| DIRECTIONS |
A: In the Cloverfield review excerpt, what reason does Hud give for keeping the camera with the characters?
B: Write out the passage of the Cloverfield review excerpt between "Once the big" and "for the latter.", inclusive.
EXTRACT PROVIDED Start Marker
Now, although the filmmakers don't go so far as to launch an ad campaign suggesting that the actors were all killed by a ghost witch, within the film's diegesis, we're meant to take this very seriously. Starting at the first frame, the film itself argues for its realism (the opening scene, as it were, is a series of institutional title cards explaining that this video card was retrieved from the former Central Park). For a while, it even achieves this realism: the first moments of video show Rob and his friend Beth (Odette Yustman) the morning after a one-night hookup, behaving exactly like a tired young woman and her young male friend who is cute but kind of a dick. All the behavior on display at the party is perfectly recognisable, although the characters I recognised were generally the sorts of people I go out of my way to avoid, which tended to lessen the impact of their deaths. The camera, manned by a couple of fumbling guys with some booze in them, skips around believably, and the occasional cuts to the video underneath - Rob and Beth at Coney Island - feel real of themselves, and they even serve a significant meta-narrative purpose, establishing the fluidity and accidental artistry of amateur video that makes Cloverfield conceptually possible.

Once the big bad comes down, though, this all seems a little less believable and forced. It was easy to see why the young idiots in The Blair Witch Project held on to their cameras; they were film students, and if anyone would chase death down with a camera in hand, it's a film student. Cloverfield comes up with a plausible excuse for keeping the camera with the characters: Hud argues that it's going to be important that there be some ground-level video evidence of what's happening (given that we're watching his evidence, he seems to be correct). But that doesn't explain why the cameraman, frequently shown to be out of shape, would hold the camera to his eye as he runs, or jumps from building to building. When confronted with the choice between what would plausibly be found on camera and what the audience would like to see, the filmmakers consistently go for the latter.
EXTRACT PROVIDED End Marker
SUPPLIED RECORDS Start Marker
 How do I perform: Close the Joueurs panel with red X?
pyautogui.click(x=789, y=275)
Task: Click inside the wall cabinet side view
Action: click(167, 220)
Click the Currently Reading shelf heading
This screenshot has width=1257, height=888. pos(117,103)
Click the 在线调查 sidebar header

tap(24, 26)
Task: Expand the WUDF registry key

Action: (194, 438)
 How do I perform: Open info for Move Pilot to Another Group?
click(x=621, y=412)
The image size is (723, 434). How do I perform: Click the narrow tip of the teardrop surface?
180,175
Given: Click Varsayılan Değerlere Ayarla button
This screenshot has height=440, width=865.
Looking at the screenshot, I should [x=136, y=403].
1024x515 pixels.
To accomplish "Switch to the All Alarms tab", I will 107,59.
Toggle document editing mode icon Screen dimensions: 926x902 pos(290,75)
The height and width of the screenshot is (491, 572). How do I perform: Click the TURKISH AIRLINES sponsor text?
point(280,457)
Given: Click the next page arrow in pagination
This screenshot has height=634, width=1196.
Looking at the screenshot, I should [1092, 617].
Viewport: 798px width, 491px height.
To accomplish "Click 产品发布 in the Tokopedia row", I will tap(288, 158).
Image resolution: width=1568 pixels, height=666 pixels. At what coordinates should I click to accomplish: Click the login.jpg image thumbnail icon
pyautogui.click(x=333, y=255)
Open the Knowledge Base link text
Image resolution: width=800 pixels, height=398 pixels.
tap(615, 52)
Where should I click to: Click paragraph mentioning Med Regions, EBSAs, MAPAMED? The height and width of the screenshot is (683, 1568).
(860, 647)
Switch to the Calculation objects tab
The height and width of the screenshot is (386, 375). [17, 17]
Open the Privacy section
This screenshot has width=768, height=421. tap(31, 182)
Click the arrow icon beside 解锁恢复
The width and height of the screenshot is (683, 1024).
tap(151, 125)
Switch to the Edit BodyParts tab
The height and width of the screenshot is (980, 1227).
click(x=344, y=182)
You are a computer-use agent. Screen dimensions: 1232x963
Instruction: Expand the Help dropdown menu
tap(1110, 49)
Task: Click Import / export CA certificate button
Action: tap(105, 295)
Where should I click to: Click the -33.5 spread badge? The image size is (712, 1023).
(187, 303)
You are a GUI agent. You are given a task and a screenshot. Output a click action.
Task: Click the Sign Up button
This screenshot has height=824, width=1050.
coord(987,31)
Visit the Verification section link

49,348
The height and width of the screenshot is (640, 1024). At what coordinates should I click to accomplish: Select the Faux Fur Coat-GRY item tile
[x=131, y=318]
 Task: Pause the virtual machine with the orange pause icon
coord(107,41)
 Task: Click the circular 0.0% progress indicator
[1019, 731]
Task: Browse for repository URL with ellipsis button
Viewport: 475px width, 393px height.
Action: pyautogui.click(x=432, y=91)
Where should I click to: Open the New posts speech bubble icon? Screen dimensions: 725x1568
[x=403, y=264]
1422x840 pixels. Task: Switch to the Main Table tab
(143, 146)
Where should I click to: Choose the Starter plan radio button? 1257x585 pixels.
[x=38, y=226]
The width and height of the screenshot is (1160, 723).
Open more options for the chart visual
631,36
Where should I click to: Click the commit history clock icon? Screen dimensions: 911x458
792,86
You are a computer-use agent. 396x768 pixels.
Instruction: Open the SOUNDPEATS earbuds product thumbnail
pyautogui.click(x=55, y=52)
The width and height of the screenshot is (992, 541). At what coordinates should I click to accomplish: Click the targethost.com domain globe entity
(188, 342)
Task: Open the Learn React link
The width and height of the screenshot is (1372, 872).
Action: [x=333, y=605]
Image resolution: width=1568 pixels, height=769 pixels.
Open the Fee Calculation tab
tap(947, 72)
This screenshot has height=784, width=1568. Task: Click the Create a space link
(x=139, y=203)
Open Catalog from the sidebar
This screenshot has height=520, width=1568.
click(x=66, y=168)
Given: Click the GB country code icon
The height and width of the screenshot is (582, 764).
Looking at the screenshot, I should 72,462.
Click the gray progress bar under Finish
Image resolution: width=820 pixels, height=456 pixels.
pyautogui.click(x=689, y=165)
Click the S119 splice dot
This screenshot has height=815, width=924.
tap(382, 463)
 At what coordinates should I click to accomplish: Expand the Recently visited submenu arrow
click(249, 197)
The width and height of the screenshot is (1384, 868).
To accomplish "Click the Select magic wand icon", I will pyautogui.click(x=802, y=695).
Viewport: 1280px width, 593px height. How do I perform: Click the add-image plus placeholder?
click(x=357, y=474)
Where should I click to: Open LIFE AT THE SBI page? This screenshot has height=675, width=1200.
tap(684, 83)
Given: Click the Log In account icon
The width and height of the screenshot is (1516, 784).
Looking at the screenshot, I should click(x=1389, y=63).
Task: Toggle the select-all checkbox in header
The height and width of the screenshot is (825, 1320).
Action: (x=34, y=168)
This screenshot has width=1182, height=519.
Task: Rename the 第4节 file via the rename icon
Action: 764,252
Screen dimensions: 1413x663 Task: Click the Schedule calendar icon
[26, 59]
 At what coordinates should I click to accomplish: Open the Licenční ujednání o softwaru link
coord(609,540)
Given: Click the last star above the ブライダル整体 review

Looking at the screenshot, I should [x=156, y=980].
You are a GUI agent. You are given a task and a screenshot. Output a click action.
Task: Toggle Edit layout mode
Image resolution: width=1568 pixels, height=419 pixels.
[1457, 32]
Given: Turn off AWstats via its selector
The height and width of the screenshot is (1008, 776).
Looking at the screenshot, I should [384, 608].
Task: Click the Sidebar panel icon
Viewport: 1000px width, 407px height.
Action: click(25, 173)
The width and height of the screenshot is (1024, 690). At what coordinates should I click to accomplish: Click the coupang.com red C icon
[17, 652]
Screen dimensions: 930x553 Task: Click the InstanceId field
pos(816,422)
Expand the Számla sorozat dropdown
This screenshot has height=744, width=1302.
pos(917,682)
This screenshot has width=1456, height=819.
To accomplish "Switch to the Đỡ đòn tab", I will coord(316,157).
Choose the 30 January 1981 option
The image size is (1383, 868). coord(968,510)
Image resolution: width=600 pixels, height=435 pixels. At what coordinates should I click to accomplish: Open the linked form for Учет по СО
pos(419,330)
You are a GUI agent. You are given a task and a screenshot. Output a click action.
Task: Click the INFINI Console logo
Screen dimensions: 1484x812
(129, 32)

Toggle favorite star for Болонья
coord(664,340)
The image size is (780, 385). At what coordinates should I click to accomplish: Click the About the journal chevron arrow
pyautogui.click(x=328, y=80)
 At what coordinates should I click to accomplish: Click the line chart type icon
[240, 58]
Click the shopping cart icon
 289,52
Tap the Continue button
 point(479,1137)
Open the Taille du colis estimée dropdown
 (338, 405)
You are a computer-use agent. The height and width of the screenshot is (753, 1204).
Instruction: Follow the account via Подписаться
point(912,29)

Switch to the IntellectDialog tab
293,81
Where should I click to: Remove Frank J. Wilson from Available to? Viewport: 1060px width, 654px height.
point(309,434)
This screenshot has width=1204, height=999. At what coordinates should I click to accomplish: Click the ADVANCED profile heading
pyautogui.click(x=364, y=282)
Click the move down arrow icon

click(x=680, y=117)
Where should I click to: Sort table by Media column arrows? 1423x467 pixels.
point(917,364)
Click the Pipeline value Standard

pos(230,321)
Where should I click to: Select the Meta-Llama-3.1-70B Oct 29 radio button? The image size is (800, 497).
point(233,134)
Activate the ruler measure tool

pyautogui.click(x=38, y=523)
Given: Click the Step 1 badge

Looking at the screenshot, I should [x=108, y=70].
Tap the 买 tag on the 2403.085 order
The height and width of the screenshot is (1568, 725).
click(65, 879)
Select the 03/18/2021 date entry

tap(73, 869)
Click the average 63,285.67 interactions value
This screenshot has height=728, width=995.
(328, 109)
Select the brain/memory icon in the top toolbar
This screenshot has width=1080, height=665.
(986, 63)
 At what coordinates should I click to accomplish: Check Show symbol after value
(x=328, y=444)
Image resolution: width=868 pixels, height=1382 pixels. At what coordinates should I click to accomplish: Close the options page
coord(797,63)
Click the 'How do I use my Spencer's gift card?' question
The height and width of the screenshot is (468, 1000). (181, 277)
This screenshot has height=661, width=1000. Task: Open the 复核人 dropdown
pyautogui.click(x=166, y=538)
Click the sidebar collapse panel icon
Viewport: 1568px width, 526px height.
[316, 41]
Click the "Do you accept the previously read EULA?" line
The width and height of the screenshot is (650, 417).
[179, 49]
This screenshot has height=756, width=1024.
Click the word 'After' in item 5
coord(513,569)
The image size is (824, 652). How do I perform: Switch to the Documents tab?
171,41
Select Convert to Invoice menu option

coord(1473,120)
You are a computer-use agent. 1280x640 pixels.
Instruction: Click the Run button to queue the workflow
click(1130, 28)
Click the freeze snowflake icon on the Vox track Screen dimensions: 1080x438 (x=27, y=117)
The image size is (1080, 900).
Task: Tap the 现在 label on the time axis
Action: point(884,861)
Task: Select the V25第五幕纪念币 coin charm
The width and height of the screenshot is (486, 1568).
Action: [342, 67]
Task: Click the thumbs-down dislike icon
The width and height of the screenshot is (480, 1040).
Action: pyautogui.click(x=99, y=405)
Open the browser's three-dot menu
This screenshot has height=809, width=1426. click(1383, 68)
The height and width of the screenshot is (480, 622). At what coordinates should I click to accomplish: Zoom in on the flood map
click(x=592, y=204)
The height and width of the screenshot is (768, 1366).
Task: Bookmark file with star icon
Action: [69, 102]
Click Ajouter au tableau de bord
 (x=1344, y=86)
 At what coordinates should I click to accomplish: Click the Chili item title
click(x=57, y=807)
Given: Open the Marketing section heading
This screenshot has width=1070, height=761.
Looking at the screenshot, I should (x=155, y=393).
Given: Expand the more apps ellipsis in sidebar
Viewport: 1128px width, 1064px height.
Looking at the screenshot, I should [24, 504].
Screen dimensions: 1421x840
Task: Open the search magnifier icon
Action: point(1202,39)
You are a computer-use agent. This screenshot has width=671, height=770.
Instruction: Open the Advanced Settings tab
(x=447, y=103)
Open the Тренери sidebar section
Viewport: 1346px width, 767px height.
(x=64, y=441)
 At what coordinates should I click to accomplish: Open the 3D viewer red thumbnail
SUPPLIED RECORDS End Marker
| RESULTS FOR EACH TASK |
A: He argues that it's going to be important that there be some ground-level video evidence of what's happening.

B:
Once the big bad comes down, though, this all seems a little less believable and forced. It was easy to see why the young idiots in The Blair Witch Project held on to their cameras; they were film students, and if anyone would chase death down with a camera in hand, it's a film student. Cloverfield comes up with a plausible excuse for keeping the camera with the characters: Hud argues that it's going to be important that there be some ground-level video evidence of what's happening (given that we're watching his evidence, he seems to be correct). But that doesn't explain why the cameraman, frequently shown to be out of shape, would hold the camera to his eye as he runs, or jumps from building to building. When confronted with the choice between what would plausibly be found on camera and what the audience would like to see, the filmmakers consistently go for the latter.